=== Textabschnitt ===
Das in „Unterwerfung“ beschrieben Szenario wird eben dadurch so realistisch, dass es nicht fiktional überzogen ist. Es wird nicht gleich die Scharia in Frankreich eingeführt, die Demokratie nicht mit sofortiger Wirkung aufgehoben. Doch sind die Änderungen nichtsdestotrotz unübersehbar: Polygamie wird legalisiert (bis zu vier Frauen pro Mann), die allgemeinen Sitten sind zunehmend islamisch-konservativ geprägt. Frauen und Nichtmuslime, darunter der Ich-Erzähler, werden aus den Lehrstühlen der Universitäten entfernt. Eine patriarchalische Gesellschaft tritt an die Stelle der alten. Was umso verstörender wirkt als die bloße Unterdrückung der Frauen in der neuen Gesellschaft, ist die Tatsache, dass all diese die Veränderung stillschweigend akzeptieren, sich den neuen Verhältnissen geradezu demütig anpassen, ohne dass von Widerstand die Rede wäre. Es geht hier nicht um ein totalitäres Regime, das den Menschen einen neuen Lebensstil aufzwingt – die Revolution kommt aus der Mitte der Gesellschaft und wird durch die neue Regierung mehr bestätigt als durchgesetzt. Das Thema ist unweigerlich Wasser auf die Mühlen all jener, die schon jetzt die große Islamisierung befürchten, ist das Thema doch durch die Flüchtlingskrise aktueller denn je. Weder Autor noch Protagonist indes zeigen wirklich offene Ablehnung, gar Fremdenhass; eine gewisse Xenophobie lässt sich Francois nur in wenigen Szenen attestieren.
=== Extrahiertes Material ===
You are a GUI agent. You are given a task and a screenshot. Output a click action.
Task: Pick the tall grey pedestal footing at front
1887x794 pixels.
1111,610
===
=== Extrahiertes Material ===
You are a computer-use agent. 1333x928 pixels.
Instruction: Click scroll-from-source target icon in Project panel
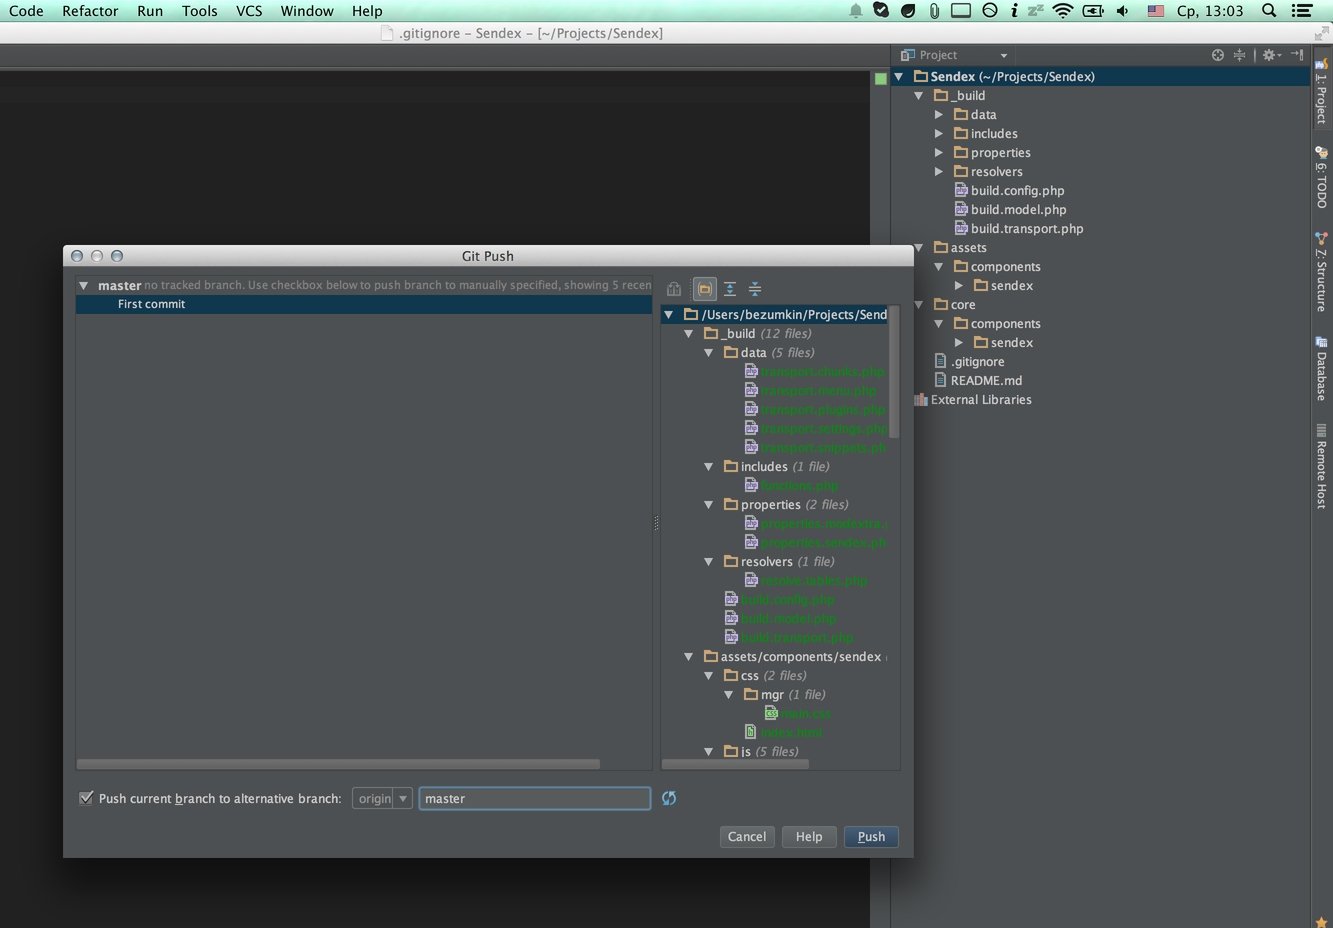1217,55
===
Übernimm den gesamten Textabschnitt zu „Unterwerfung“ zeichengetreu und ohne Änderungen.

Das in „Unterwerfung“ beschrieben Szenario wird eben dadurch so realistisch, dass es nicht fiktional überzogen ist. Es wird nicht gleich die Scharia in Frankreich eingeführt, die Demokratie nicht mit sofortiger Wirkung aufgehoben. Doch sind die Änderungen nichtsdestotrotz unübersehbar: Polygamie wird legalisiert (bis zu vier Frauen pro Mann), die allgemeinen Sitten sind zunehmend islamisch-konservativ geprägt. Frauen und Nichtmuslime, darunter der Ich-Erzähler, werden aus den Lehrstühlen der Universitäten entfernt. Eine patriarchalische Gesellschaft tritt an die Stelle der alten. Was umso verstörender wirkt als die bloße Unterdrückung der Frauen in der neuen Gesellschaft, ist die Tatsache, dass all diese die Veränderung stillschweigend akzeptieren, sich den neuen Verhältnissen geradezu demütig anpassen, ohne dass von Widerstand die Rede wäre. Es geht hier nicht um ein totalitäres Regime, das den Menschen einen neuen Lebensstil aufzwingt – die Revolution kommt aus der Mitte der Gesellschaft und wird durch die neue Regierung mehr bestätigt als durchgesetzt. Das Thema ist unweigerlich Wasser auf die Mühlen all jener, die schon jetzt die große Islamisierung befürchten, ist das Thema doch durch die Flüchtlingskrise aktueller denn je. Weder Autor noch Protagonist indes zeigen wirklich offene Ablehnung, gar Fremdenhass; eine gewisse Xenophobie lässt sich Francois nur in wenigen Szenen attestieren.